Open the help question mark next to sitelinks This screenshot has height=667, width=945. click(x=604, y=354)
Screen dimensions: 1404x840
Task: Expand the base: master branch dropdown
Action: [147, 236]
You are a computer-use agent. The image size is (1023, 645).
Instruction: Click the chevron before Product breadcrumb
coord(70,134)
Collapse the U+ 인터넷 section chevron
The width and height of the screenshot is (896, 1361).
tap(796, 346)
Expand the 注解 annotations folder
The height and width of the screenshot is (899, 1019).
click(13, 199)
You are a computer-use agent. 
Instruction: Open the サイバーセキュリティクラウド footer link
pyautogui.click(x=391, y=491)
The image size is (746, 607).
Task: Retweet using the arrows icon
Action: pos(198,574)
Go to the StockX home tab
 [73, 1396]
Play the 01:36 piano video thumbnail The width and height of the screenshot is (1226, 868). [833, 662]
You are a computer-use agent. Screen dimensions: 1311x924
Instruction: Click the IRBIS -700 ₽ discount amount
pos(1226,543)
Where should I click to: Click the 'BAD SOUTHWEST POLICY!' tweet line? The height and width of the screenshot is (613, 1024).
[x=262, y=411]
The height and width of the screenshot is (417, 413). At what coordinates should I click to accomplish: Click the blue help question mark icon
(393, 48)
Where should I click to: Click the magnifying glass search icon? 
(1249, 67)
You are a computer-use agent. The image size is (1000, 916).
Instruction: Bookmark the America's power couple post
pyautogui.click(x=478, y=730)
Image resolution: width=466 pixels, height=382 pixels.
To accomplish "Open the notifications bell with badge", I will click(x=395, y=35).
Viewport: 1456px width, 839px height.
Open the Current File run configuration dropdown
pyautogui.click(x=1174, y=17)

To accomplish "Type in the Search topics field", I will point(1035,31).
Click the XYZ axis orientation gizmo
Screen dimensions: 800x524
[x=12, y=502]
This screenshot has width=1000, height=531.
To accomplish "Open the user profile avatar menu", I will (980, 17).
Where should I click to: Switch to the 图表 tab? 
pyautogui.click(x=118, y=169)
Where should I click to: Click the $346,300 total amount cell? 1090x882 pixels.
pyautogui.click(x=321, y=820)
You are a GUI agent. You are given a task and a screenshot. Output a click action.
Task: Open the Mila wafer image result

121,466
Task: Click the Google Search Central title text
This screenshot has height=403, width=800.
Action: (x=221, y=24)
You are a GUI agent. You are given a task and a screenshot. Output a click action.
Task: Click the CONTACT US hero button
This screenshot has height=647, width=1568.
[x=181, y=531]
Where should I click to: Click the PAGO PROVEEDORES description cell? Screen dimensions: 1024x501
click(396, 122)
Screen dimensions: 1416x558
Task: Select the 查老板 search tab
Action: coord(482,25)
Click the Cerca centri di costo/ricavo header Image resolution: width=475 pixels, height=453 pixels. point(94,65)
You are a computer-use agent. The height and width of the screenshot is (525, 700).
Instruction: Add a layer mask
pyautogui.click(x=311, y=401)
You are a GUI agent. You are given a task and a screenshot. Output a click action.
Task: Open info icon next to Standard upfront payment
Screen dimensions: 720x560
———
WHAT TO WORK ON: Restate verbatim the first line above and all lines after it through the line containing "Expand the 注解 annotations folder"; omit the rest.

WRITTEN SOLUTION:
Open the help question mark next to sitelinks This screenshot has height=667, width=945. click(x=604, y=354)
Screen dimensions: 1404x840
Task: Expand the base: master branch dropdown
Action: [147, 236]
You are a computer-use agent. The image size is (1023, 645).
Instruction: Click the chevron before Product breadcrumb
coord(70,134)
Collapse the U+ 인터넷 section chevron
The width and height of the screenshot is (896, 1361).
tap(796, 346)
Expand the 注解 annotations folder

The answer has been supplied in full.